** Opening Records for the exercise block **

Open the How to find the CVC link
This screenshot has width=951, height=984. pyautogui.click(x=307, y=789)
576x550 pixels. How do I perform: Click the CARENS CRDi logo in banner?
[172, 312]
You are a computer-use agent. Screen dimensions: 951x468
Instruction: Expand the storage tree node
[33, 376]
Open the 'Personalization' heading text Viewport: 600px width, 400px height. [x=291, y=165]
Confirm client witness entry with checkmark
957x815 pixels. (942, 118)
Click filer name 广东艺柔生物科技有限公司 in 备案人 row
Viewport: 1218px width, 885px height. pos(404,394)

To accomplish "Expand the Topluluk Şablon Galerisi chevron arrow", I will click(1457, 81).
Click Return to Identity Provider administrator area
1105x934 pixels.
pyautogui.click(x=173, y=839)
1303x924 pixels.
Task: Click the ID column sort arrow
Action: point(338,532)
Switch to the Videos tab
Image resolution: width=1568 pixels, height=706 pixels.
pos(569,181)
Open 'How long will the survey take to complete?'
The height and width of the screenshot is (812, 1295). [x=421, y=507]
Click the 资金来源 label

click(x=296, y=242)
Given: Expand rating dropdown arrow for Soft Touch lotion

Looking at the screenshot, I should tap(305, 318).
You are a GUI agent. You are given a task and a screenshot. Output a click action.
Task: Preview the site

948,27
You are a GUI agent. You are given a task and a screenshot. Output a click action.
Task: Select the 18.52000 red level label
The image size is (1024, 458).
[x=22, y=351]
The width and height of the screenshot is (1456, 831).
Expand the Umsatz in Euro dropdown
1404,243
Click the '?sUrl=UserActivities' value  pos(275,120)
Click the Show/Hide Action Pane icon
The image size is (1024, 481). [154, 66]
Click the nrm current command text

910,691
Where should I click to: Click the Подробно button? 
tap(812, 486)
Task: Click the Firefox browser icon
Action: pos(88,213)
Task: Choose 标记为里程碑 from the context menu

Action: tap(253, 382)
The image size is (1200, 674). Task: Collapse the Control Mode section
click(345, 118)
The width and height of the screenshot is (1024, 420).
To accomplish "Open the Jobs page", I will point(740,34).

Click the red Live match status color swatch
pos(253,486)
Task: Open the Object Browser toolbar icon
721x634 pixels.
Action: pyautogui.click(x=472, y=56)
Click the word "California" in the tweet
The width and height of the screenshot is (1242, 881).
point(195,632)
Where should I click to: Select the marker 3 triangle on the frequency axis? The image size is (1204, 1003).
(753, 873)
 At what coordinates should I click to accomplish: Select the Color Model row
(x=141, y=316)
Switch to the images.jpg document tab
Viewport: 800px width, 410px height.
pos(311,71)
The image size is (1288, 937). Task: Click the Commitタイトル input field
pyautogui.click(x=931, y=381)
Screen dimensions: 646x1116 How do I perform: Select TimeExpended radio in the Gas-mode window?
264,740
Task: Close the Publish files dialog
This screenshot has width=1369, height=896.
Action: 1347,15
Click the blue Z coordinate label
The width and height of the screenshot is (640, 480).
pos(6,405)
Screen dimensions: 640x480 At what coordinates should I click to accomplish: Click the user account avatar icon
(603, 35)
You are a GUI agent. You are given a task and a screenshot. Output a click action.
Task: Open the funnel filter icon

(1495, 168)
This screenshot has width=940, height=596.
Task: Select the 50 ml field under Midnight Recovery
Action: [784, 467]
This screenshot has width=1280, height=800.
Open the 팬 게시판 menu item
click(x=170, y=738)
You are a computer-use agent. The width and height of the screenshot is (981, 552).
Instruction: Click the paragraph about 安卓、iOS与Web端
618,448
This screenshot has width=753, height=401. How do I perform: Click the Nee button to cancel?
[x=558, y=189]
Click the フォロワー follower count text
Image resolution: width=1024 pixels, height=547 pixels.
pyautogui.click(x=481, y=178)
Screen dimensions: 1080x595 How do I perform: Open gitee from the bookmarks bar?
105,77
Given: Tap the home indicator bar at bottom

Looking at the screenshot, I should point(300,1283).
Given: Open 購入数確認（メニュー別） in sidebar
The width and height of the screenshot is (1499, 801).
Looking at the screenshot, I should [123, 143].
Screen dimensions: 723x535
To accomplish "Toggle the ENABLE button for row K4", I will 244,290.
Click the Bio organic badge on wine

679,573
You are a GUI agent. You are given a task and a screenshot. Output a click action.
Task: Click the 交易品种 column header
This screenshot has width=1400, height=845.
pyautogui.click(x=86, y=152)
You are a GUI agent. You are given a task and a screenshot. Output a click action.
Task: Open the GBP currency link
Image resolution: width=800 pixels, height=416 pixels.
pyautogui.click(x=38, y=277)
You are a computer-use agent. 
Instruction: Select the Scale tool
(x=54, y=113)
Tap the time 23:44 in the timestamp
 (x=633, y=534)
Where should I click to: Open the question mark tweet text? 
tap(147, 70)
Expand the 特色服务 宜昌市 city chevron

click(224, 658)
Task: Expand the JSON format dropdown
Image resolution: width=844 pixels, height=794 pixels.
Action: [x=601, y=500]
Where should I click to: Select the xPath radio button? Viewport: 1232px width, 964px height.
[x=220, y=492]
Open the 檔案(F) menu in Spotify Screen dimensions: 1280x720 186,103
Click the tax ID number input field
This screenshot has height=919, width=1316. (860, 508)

** Closing Records for the exercise block **

Brief :: In the data above, find the line that contains "Click the nrm current command text" and the line that contains "The width and height of the screenshot is (1024, 420).". Repeat exactly those lines and every line between them, and only those.

Solution ::
Click the nrm current command text

910,691
Where should I click to: Click the Подробно button? 
tap(812, 486)
Task: Click the Firefox browser icon
Action: pos(88,213)
Task: Choose 标记为里程碑 from the context menu

Action: tap(253, 382)
The image size is (1200, 674). Task: Collapse the Control Mode section
click(345, 118)
The width and height of the screenshot is (1024, 420).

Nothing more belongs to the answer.